Editor’s note: Clearly, Medicaid is a key pillar of universal coverage under the Affordable Care Act (ACA). By bringing millions more Americans into the healthcare system, it will play a central role in shaping the strategies and plans of all healthcare stakeholders, from states to providers to payers to life sciences companies. Recognizing the importance of a growing and changing Medicaid in shaping the new healthcare environment, the Medicaid team at Manatt will be producing a series of briefs—Manatt on Medicaid—throughout the year. The second edition, summarized below, focuses on the reawakened interest in Medicaid premium assistance for employer-sponsored insurance. Click here to read the full brief.
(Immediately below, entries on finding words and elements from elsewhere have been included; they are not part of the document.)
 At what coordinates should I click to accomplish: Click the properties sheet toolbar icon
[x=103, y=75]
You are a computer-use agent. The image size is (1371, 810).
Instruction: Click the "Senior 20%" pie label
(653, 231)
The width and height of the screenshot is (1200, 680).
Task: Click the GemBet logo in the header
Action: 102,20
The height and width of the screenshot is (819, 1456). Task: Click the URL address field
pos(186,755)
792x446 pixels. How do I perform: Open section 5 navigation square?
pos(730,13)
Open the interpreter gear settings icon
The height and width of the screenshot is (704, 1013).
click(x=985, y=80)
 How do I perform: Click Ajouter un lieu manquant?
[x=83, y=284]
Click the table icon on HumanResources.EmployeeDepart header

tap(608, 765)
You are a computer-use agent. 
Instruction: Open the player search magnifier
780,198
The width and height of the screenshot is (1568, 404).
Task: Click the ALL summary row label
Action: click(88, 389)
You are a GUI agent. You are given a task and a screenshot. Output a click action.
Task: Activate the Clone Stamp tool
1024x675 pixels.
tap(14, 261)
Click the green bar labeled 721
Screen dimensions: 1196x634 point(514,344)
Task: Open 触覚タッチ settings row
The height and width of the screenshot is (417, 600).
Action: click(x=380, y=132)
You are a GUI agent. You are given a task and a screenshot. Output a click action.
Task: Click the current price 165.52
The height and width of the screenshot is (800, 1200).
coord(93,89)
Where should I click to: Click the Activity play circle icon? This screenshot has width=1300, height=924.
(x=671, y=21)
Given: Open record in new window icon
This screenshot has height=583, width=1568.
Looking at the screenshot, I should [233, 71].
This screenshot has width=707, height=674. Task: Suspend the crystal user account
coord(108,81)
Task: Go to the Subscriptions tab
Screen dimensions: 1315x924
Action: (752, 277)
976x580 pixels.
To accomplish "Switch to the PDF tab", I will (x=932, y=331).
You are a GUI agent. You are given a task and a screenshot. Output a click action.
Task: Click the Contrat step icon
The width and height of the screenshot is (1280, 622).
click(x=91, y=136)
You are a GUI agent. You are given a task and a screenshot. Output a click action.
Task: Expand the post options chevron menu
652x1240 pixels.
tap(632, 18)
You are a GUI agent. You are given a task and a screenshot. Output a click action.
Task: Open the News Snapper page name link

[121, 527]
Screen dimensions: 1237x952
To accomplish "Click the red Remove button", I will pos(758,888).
Did you miss the first issue of Manatt on Medicaid, spotlighting the top-ten trends driving Medicaid transformation? Click here to download a copy.
The Medicaid expansion under the ACA has triggered a renewed interest in the Health Insurance Premium Payment (HIPP) program, a longstanding option for states to use premium assistance to subsidize employer-sponsored insurance (ESI) for Medicaid-eligible individuals and their families. With the income threshold for Medicaid increasing, states expect more Medicaid-eligible adults to be employed and have access to ESI, thereby making the HIPP option particularly meaningful.
HIPP is attractive to state Medicaid programs for a number of reasons. First, it prevents the crowd-out of private coverage that occurs when Medicaid-eligible employees drop or decline coverage offered by their employers in favor of Medicaid coverage. Second, it provides a less costly alternative to full Medicaid coverage for states, while ensuring individuals receive all the protections of Medicaid. Third, it mitigates churn as individuals’ incomes fluctuate above and below Medicaid levels, permitting them to maintain the same plans and providers. Finally, HIPP enables providers to keep their patient relationships and continue receiving commercial-level reimbursement rates.
Implementing HIPP presents several operational issues. Key challenges include identifying eligible enrollees; determining cost effectiveness; and implementing the Medicaid wraparound to ensure the most efficient mechanisms are in place for paying premiums, subsidizing cost sharing and ensuring HIPP enrollees have access to the full range of Medicaid benefits.
The complexities of executing a mandatory HIPP program, indeed any HIPP program, have deterred many states from adopting this option. However, as more states expand their Medicaid programs to individuals with incomes up to 138% of the FPL, the interest in the HIPP option is growing as a way for both providers and states to achieve the dual goals of delivering continuous care and realizing cost savings.